7.05 Cómo se constituye una servidumbre
Cómo se constituye una servidumbre
Una servidumbre puede constituirse de diferentes formas, según su origen, finalidad y relación entre los inmuebles afectados. Puede nacer por acuerdo entre propietarios, por disposición legal, por prescripción o por la propia configuración física de las fincas.
La forma de constitución resulta importante porque permite determinar si la servidumbre existe realmente, cuál es su alcance y qué obligaciones genera para el propietario del inmueble afectado.
Constitución por acuerdo entre propietarios
Una servidumbre puede constituirse mediante acuerdo entre los propietarios de los inmuebles afectados. En estos casos, las partes pueden pactar el tipo de servidumbre, su trazado, condiciones de uso, duración, mantenimiento e incluso la compensación económica correspondiente.

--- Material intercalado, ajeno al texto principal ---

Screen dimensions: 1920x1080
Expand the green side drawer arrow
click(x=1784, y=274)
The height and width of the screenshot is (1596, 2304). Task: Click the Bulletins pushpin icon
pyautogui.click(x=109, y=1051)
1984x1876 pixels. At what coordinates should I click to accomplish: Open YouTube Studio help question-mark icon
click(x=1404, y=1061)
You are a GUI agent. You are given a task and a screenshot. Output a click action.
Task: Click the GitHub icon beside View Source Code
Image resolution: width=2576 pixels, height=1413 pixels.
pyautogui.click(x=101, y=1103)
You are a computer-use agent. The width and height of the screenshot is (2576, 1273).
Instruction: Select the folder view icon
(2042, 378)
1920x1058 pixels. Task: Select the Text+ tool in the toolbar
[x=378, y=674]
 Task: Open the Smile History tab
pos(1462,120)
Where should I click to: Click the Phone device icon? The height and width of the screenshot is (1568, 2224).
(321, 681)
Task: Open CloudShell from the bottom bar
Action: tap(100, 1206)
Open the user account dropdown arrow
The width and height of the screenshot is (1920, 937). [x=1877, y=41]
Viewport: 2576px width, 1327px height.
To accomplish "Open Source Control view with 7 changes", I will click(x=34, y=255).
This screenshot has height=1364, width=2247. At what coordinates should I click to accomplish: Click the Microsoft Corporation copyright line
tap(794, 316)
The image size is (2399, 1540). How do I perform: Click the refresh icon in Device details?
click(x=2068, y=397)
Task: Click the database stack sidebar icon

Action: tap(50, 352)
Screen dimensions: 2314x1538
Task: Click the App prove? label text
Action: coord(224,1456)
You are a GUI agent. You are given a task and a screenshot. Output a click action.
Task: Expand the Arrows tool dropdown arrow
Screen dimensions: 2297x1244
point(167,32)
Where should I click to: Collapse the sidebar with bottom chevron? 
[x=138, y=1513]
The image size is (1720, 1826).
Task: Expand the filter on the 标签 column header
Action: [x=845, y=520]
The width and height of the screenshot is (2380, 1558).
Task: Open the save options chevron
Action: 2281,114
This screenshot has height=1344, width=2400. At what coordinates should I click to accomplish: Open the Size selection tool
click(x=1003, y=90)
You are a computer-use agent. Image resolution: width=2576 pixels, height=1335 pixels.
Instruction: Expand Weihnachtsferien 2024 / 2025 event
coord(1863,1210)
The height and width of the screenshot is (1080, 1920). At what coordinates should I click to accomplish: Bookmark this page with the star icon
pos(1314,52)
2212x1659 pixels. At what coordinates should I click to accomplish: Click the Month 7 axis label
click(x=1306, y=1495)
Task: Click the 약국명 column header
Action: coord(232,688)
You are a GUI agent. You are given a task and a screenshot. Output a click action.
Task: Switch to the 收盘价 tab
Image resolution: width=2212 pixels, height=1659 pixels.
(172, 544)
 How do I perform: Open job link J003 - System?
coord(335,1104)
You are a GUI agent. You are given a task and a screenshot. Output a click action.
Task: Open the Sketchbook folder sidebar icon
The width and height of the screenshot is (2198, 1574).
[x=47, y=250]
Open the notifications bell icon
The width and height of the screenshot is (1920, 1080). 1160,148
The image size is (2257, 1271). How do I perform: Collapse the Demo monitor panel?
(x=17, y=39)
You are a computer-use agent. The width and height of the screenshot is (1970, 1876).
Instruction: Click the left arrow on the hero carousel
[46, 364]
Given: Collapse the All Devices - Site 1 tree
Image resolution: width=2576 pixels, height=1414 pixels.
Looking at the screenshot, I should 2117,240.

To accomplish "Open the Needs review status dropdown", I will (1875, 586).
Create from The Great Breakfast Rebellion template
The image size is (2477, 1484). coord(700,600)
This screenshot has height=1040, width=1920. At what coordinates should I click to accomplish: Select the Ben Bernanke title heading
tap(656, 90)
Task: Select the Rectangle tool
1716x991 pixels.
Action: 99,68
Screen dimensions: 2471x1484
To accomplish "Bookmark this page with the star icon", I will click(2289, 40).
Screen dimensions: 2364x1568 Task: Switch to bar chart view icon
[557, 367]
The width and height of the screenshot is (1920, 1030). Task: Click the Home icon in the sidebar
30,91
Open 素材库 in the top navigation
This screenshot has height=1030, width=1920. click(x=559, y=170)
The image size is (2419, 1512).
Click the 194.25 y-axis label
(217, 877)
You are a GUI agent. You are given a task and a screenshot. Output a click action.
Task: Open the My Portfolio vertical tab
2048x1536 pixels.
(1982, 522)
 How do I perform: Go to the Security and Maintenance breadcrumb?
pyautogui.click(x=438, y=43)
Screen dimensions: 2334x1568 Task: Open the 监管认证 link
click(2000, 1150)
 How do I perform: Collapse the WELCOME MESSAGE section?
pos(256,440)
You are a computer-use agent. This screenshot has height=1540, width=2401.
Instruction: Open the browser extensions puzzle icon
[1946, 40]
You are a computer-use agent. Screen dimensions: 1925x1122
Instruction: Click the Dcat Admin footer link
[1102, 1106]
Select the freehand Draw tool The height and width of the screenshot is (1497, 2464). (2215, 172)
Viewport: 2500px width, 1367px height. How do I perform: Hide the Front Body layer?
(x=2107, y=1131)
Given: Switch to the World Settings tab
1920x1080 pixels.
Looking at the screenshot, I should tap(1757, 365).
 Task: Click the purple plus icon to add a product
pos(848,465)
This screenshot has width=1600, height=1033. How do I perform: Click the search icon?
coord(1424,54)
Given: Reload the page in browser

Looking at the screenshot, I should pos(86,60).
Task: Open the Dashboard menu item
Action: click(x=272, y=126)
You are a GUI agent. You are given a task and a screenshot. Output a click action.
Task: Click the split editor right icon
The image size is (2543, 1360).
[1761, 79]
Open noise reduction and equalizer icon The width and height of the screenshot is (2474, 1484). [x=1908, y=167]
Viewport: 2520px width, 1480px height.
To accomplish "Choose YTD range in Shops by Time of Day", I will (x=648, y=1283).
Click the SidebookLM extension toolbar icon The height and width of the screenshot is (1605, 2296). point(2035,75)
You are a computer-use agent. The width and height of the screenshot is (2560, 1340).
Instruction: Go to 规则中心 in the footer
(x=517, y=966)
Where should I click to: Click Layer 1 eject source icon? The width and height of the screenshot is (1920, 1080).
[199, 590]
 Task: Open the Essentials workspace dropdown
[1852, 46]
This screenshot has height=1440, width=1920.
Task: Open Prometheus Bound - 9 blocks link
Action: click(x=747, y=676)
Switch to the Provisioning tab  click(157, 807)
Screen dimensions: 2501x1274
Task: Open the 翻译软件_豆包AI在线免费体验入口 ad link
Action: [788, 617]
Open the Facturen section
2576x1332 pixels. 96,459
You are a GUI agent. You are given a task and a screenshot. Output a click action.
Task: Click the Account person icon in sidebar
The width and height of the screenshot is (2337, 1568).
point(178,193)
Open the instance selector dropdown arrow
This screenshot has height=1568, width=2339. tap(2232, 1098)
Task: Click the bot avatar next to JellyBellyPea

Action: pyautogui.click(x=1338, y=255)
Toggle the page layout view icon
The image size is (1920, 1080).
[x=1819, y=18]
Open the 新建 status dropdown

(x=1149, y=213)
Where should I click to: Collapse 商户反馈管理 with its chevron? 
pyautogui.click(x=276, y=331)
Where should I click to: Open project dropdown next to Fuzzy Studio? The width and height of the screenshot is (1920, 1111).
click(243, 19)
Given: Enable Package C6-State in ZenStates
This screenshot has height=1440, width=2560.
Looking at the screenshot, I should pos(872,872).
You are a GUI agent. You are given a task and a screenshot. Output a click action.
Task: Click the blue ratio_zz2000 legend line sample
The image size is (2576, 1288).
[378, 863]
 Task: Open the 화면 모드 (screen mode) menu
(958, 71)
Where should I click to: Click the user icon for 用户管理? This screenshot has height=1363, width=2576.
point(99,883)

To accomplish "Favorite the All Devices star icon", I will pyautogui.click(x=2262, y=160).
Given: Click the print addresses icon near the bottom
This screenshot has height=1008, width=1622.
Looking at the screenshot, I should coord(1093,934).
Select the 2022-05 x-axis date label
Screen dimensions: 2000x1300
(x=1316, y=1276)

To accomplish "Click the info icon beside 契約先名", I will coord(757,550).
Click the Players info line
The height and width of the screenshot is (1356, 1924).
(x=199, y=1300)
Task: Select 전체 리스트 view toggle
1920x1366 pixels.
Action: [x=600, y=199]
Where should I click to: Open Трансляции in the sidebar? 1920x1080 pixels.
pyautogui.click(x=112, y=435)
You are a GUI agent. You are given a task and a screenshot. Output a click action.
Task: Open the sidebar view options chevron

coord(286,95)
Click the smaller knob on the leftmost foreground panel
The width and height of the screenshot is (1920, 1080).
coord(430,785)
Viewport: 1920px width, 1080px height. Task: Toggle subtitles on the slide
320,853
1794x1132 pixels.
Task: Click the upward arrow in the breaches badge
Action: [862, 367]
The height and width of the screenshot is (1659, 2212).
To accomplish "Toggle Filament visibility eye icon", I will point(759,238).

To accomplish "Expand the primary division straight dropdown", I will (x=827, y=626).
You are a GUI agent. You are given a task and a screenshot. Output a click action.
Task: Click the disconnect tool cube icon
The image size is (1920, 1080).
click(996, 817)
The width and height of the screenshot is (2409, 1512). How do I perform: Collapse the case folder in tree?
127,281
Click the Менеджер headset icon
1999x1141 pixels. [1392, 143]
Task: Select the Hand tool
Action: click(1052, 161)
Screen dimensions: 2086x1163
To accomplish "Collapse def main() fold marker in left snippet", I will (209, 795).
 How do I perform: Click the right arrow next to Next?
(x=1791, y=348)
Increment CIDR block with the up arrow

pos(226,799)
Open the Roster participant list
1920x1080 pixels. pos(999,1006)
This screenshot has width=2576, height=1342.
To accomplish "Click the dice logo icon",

Este tipo de servidumbre suele documentarse mediante escritura pública e inscripción registral, especialmente cuando se pretende que tenga efectos frente a terceros o futuros propietarios.
Constitución legal de servidumbres
Algunas servidumbres pueden imponerse por disposición legal cuando existe una necesidad objetiva o una situación prevista por la normativa. Es habitual en casos relacionados con paso, aguas, desagüe, medianería, carreteras, costas, ferrocarriles, líneas eléctricas o infraestructuras de interés general.
En estos supuestos, la servidumbre no nace necesariamente de un acuerdo voluntario, sino de una obligación legal que limita el uso del inmueble afectado.
Constitución por uso prolongado o prescripción
En determinados casos, una servidumbre puede llegar a consolidarse por el uso continuado durante un periodo prolongado, siempre que concurran los requisitos legales aplicables.
Este tipo de situaciones suele generar dudas entre propietarios, especialmente cuando existe un paso utilizado históricamente, una conducción antigua, un acceso compartido o un uso mantenido sin documentación clara.
Cómo puede afectar la constitución de una servidumbre al inmueble
La constitución de una servidumbre puede afectar al uso, privacidad, edificabilidad, acceso o aprovechamiento de una finca, vivienda, local, terreno o edificio. Su incidencia dependerá del tipo de servidumbre, su localización y la intensidad con la que deba soportarse.
Por este motivo, antes de constituir una servidumbre o aceptar su existencia, conviene analizar técnicamente cómo puede condicionar el inmueble afectado.
Cómo puede afectar la constitución de una servidumbre al valor
Una servidumbre puede reducir o modificar el valor de un inmueble cuando limita su uso, impide determinadas actuaciones o genera obligaciones permanentes para el propietario.
La repercusión económica no puede determinarse de forma automática, ya que depende del alcance real de la servidumbre y de cómo afecta al aprovechamiento concreto del inmueble.
Tasación por constitución de servidumbre
Cuando se constituye una servidumbre, puede ser necesario realizar una tasación técnica independiente para determinar su incidencia económica o la compensación que pudiera corresponder.
Este tipo de valoración resulta útil en acuerdos entre propietarios, herencias, compraventas, expropiaciones, implantación de infraestructuras o procedimientos judiciales relacionados con la creación de una servidumbre.
Informe técnico para documentar una servidumbre
El informe técnico permite describir la servidumbre, localizar su trazado o zona afectada, analizar su alcance y valorar cómo condiciona el inmueble. También puede servir como documento de apoyo para acuerdos, reclamaciones, inscripciones, procedimientos administrativos o conflictos entre colindantes.
La finalidad del informe es aportar una base objetiva sobre una situación que normalmente requiere un análisis individualizado, evitando interpretaciones genéricas o acuerdos poco precisos.